23 Things People With Borderline Personality Disorder Want You To Know

Borderline personality disorder (BPD) is a mental illness affecting approximately 1.6% of adults in the U.S. Symptoms — usually beginning in adolescence and early adulthood — include emotional instability, extreme reactions, distorted sense of self, chronic feelings of emptiness, self-harm, and suicidal thoughts or attempts. Research on BPD is in fairly early stages, so many people either don’t know it exists or don’t know what it means. BuzzFeed reached out to six people with BPD — men and women, ages 19-36 — to find out what it’s really like.
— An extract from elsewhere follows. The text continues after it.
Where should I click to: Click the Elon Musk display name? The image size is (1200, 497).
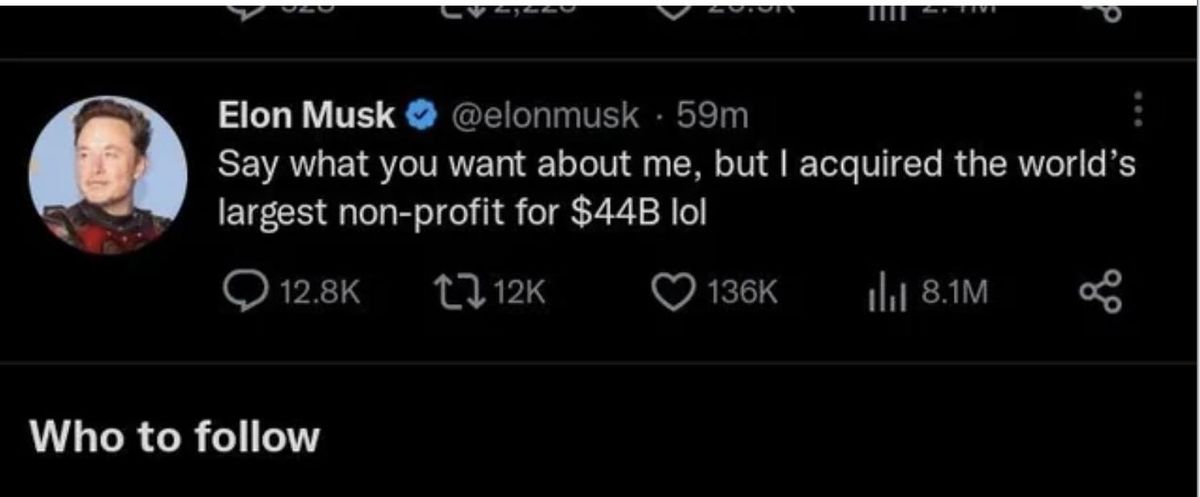(308, 116)
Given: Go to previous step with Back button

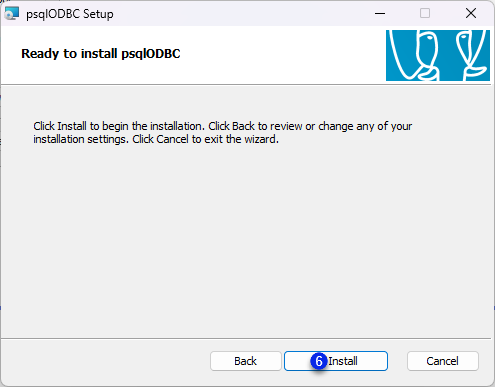Looking at the screenshot, I should tap(246, 361).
1. BPD can make it incredibly difficult to regulate your emotions.

“I am extremely sensitive to emotional stimuli — emotional hypersensitivity is the core of my experience of BPD. Because of this, the speed at which my emotions fluctuate is breathtaking, and they tend to be extremes of emotion, such as elation or utter despair. I have to work hard at managing and regulating my emotions. This is very difficult, and sometimes I get overwhelmed.” —Andrea Shaw

2. One way people with BPD cope is by dissociating from their surroundings, which means psychologically or emotionally detaching themselves from what’s happening to or around them. But this can often be misinterpreted.
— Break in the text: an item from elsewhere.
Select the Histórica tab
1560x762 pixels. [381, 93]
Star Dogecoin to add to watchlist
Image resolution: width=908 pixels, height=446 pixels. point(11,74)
“Think of someone who is highly sensitive living in a cruel world. Not only does the cruel world not value sensitivity, but it inflicts trauma. That person experiencing pain will respond in genius ways such as dissociative coping, only to have others interpret this protective response as angry and manipulative. If our community valued sensitivity, and understood our responses to pain, we could enjoy life; we’d want to be present for it.” —Mary Hofert Flaherty

3. Dissociation or depersonalization can be incredibly scary.
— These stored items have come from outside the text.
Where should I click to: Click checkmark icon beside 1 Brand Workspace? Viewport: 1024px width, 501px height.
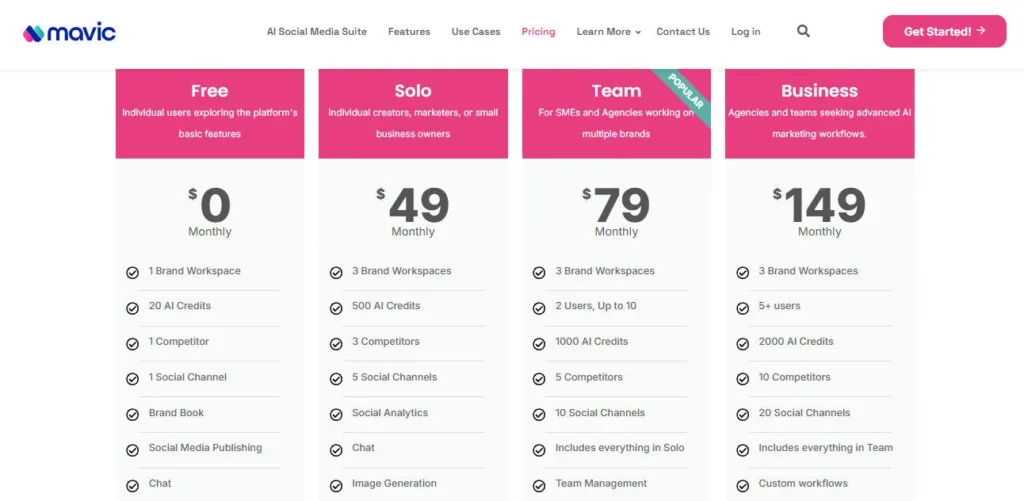coord(132,272)
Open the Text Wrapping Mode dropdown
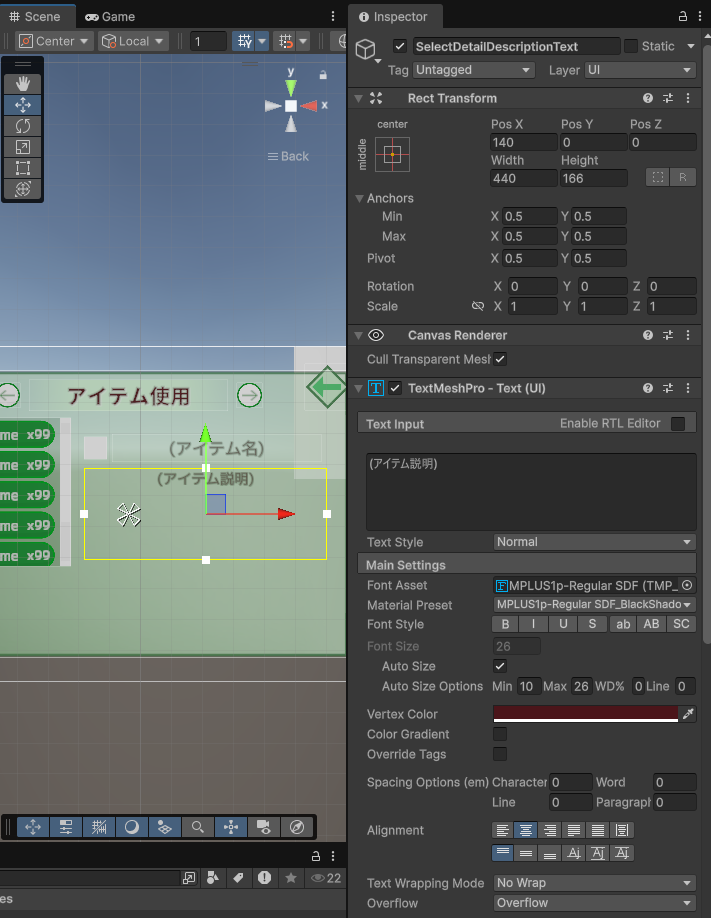This screenshot has height=918, width=711. (x=594, y=883)
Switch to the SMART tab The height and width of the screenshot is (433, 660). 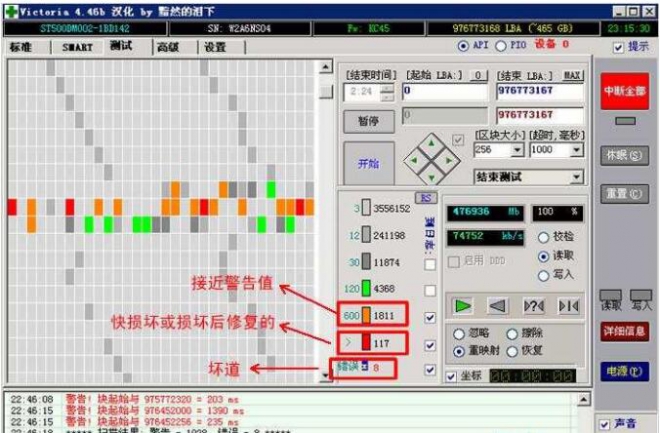click(77, 47)
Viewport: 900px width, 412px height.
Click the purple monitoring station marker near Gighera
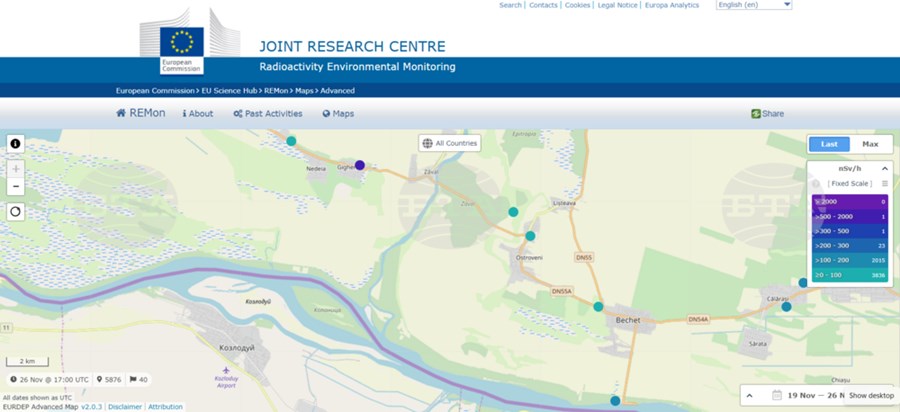(x=360, y=166)
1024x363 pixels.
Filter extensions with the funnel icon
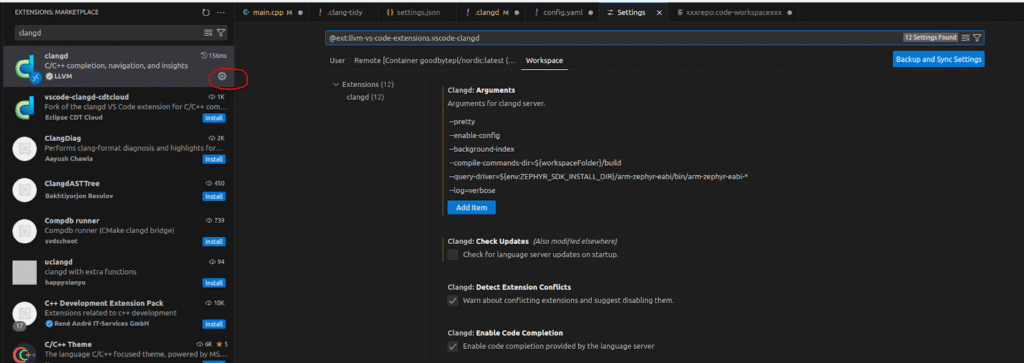click(x=221, y=33)
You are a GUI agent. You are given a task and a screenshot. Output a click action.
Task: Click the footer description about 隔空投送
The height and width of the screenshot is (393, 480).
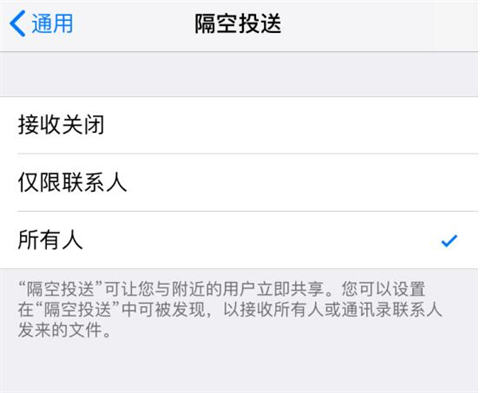[x=230, y=310]
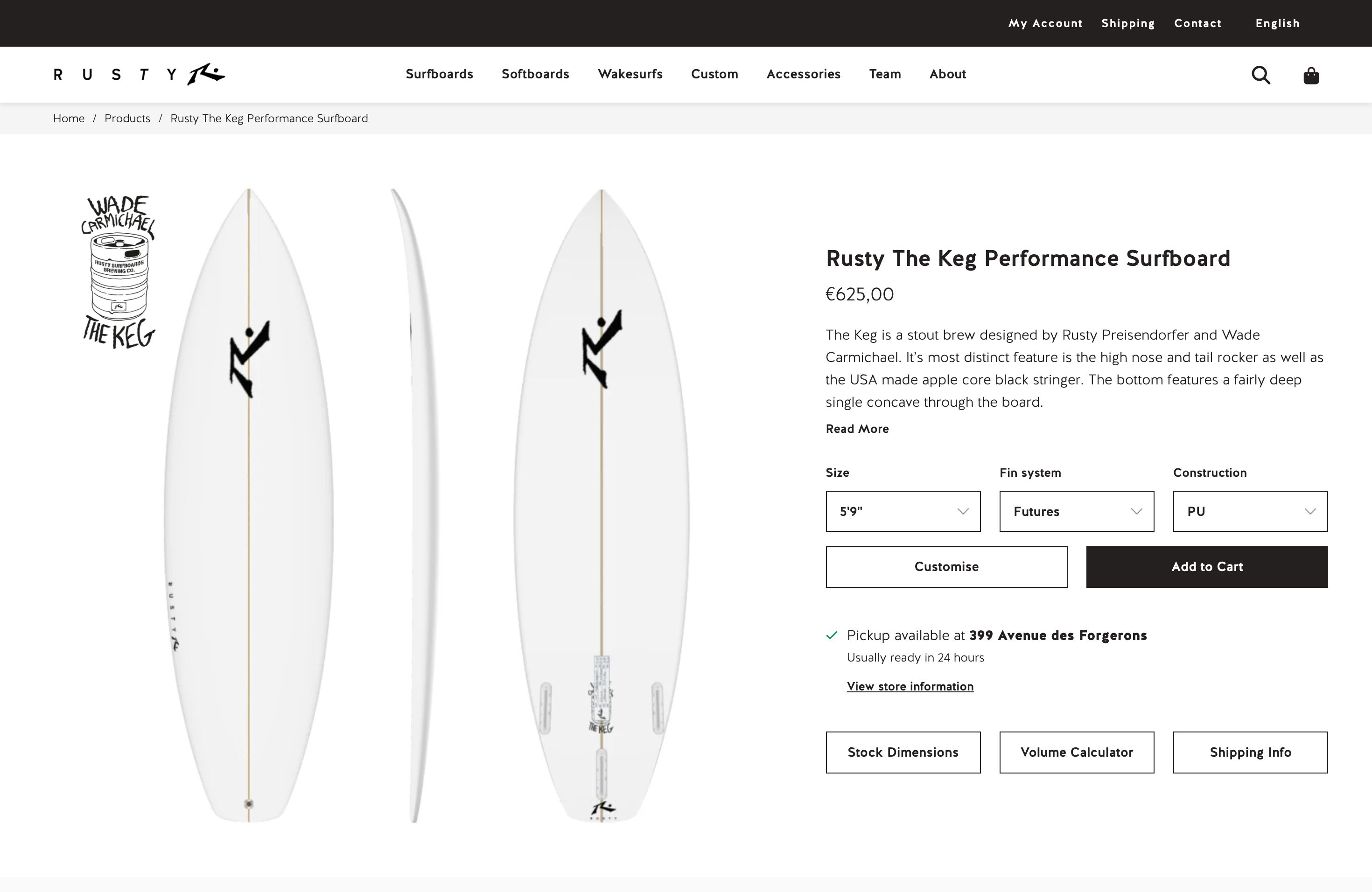Open View store information link

910,686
“Depersonalization is basically a defense mechanism, usually after some kind of trauma, but when you get chronic depersonalization — like I did — you get caught in that state for months. And that’s what happened. I wasn’t depressed. The best way to describe it would be like this: When you’re really high on marijuana, and your hands don’t feel like they’re yours, or you’ll say something and you’re like, Did I just say that? That type of thing. It was very frightening, and doctors kept saying it was depression.” —Royal Cumings

4. BPD doesn’t make people inherently mean or angry.

“Most people with BPD that I’ve met are very gentle souls; they’re very kind people. It’s a sensitive brain combined with either trauma or invalidation. A lot of people have the impression that BPD folks are just assholes, just because the people who lash out are the loudest. The quiet ones are either misdiagnosed, or they’re just quiet. And there’s millions of us. Most us are very decent, sensitive people, and we don’t like hurting people. There’s this notion that we’re all angry.” —RC

5. People with BPD can’t just choose to be a different way.

“People who suffer with BPD do not choose to be this way. Through lots of research and soul searching I have come to the conclusion that my BPD was caused by a combination of two factors: a genetic predisposition and growing up in an invalidating environment.” —Shelley Fisher

6. And they’re not doing this for attention.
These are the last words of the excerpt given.